Funeral homes were getting started in Conway County during the 1920s. Frank Reid helped get his undertaking business going by selling burial insurance policies. He had agents out in the country selling policies to farmers. Hettie’s brother, Jim Rhodes, bartered 10 gallons of cane syrup for a family burial policy and paid one gallon down. Not long after that, his teenaged daughter, Mamie, pinched a pimple on her face and got an infection. The infection got so bad that she was taken to the hospital and she died. (And thus we children were always warned not to pinch pimples.)
The Reid Funeral Home honored the burial policy even though only one gallon of syrup had been paid. Mamie’s funeral was one of the first done by a funeral parlor way out in the north end of the county and Mr. Reid himself was probably there to see that it was done in style. Those who attended the funeral were so impressed by the funeral arrangements that Mr. Reid could hardly get the grave filled for writing new burial insurance policies!

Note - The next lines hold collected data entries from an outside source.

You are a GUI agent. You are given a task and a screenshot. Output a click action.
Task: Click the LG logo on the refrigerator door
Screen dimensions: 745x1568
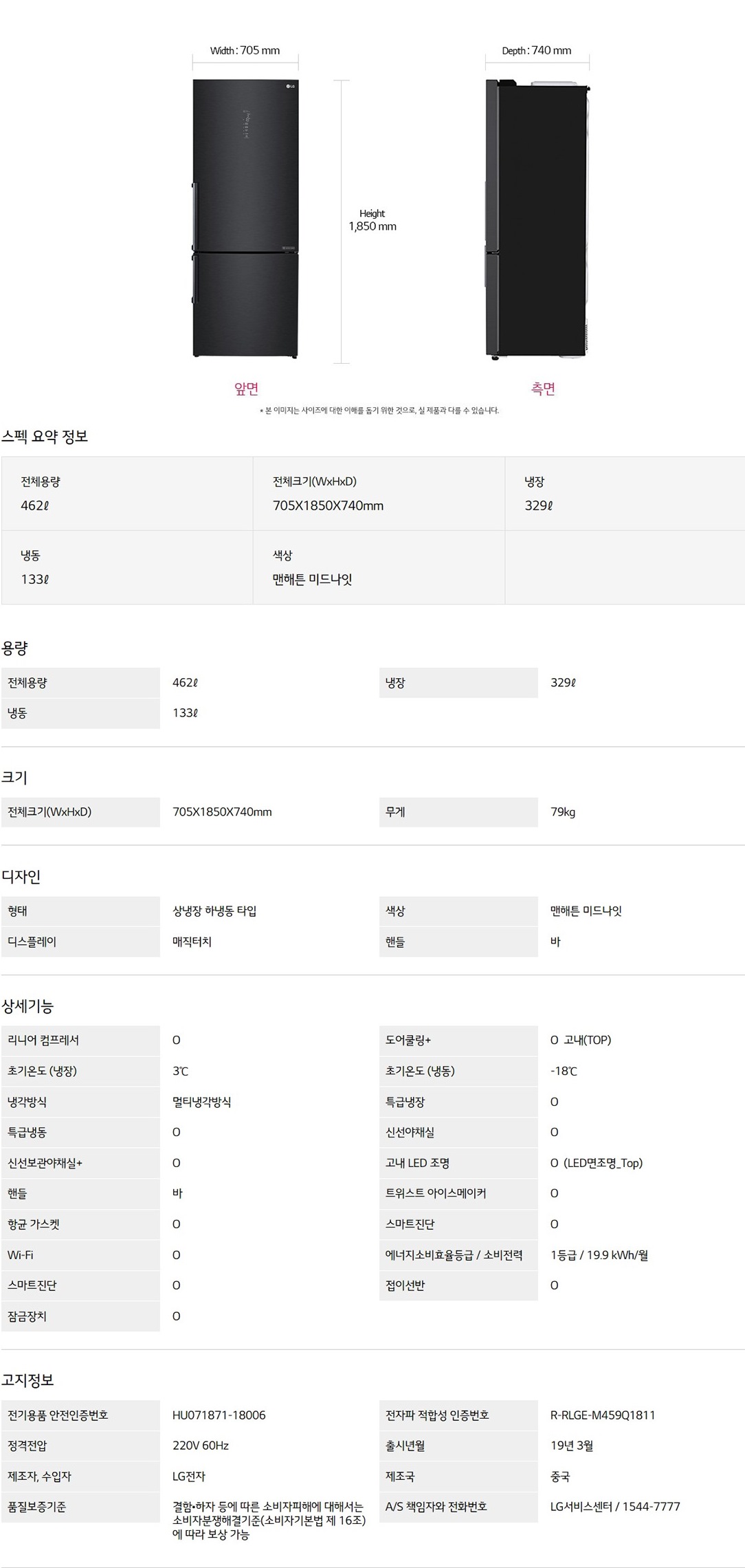(289, 87)
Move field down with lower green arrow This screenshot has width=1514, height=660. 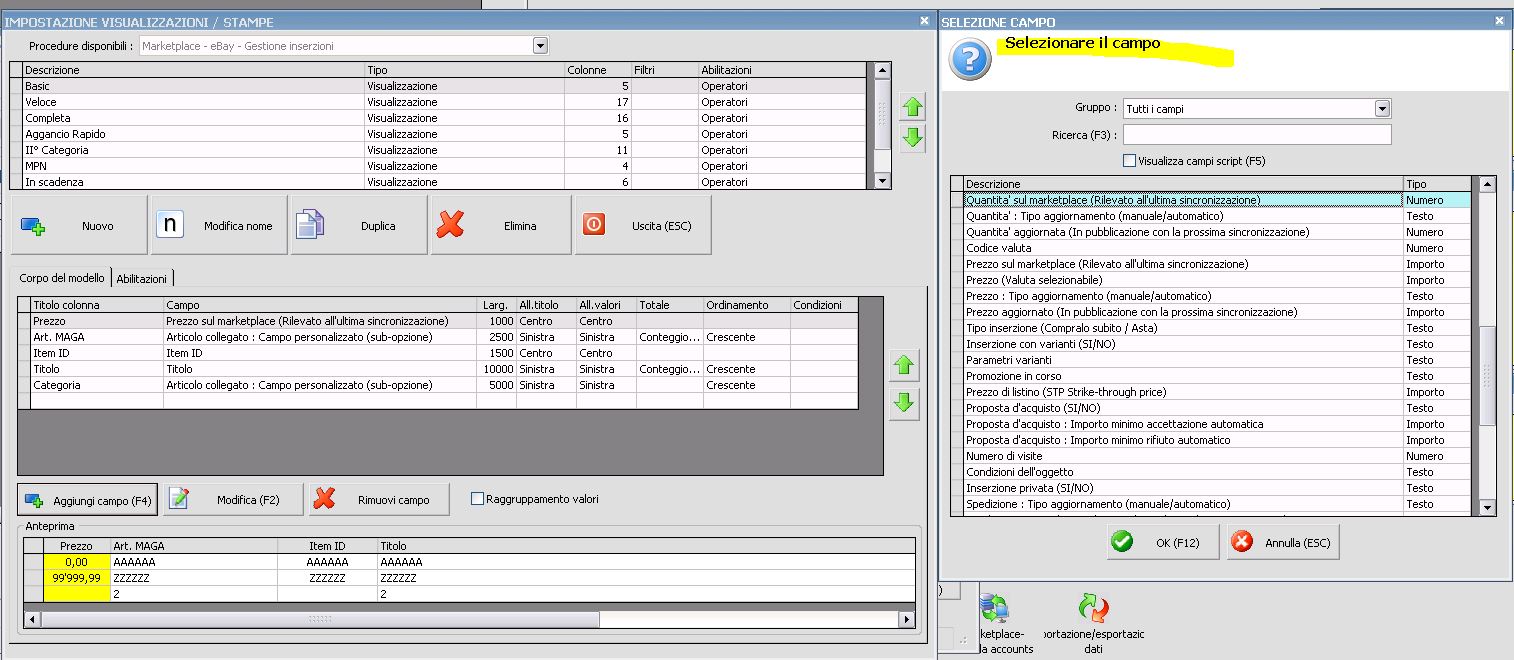click(904, 403)
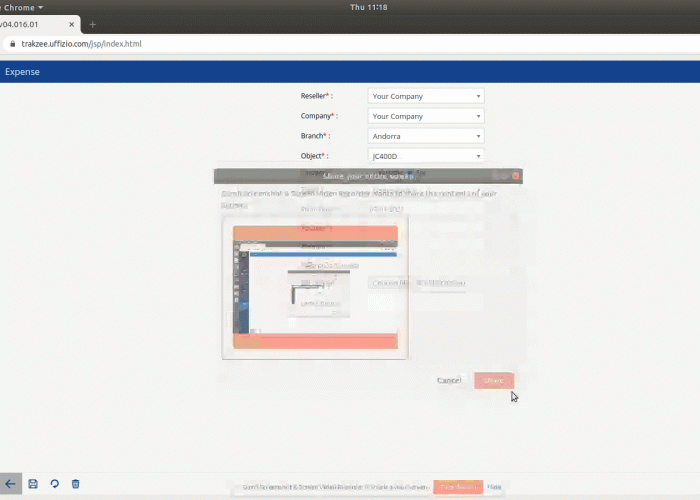Viewport: 700px width, 500px height.
Task: Expand the Object dropdown showing JC400D
Action: pyautogui.click(x=425, y=156)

Before funeral homes started handling all the burials, family and friends took care of most of the dead. The blacksmith shop in Cleveland kept a supply of wood and hardware for caskets and the stores stocked coarse cloth to cover the wood. Hettie’s son, Lyonell, remembers how pretty the white-headed carpet tacks looked on the caskets where they had been placed along the edges to hold the cloth in place. Family members and friends dug the graves. Sometimes thin leather ‘lines’ from the wagon harnesses would be used to lower the casket into the grave because they were thin enough to be easily pulled from underneath the casket.
I have a receipt that shows that my Great-grandmother Skipper was buried by an upholstery shop from the county seat for $37. My Grandfather Maxwell wanted to be buried in one of the old cloth covered wood caskets the way his parents were. He had a burial policy with a ‘gold’ certificate at the bottom for a $100 funeral. Lyonell was the son-in-law then and he believed in burial policies. (Jim Rhodes was his maternal uncle you see). Lyonell found out that he could buy a policy for my mother’s parents without telling them about it so he did. He knew that the $100 certificate would no longer be adequate.
When my grandmother died, Grandpa and Momma went to the funeral home to make the final arrangements and he insisted that they get the old fashioned wood casket with his policy. Momma convinced him that there weren’t any old caskets anymore and that $100 wasn’t adequate for a funeral. Finally she told him that there was another policy to cover the expense. He was a little upset that it had been done without his consent, but finally agreed that they had to get Grandma buried. But he took the policy and said, "Well, I can pay for my own funeral!" He took the policy and arranged to start making the payments himself.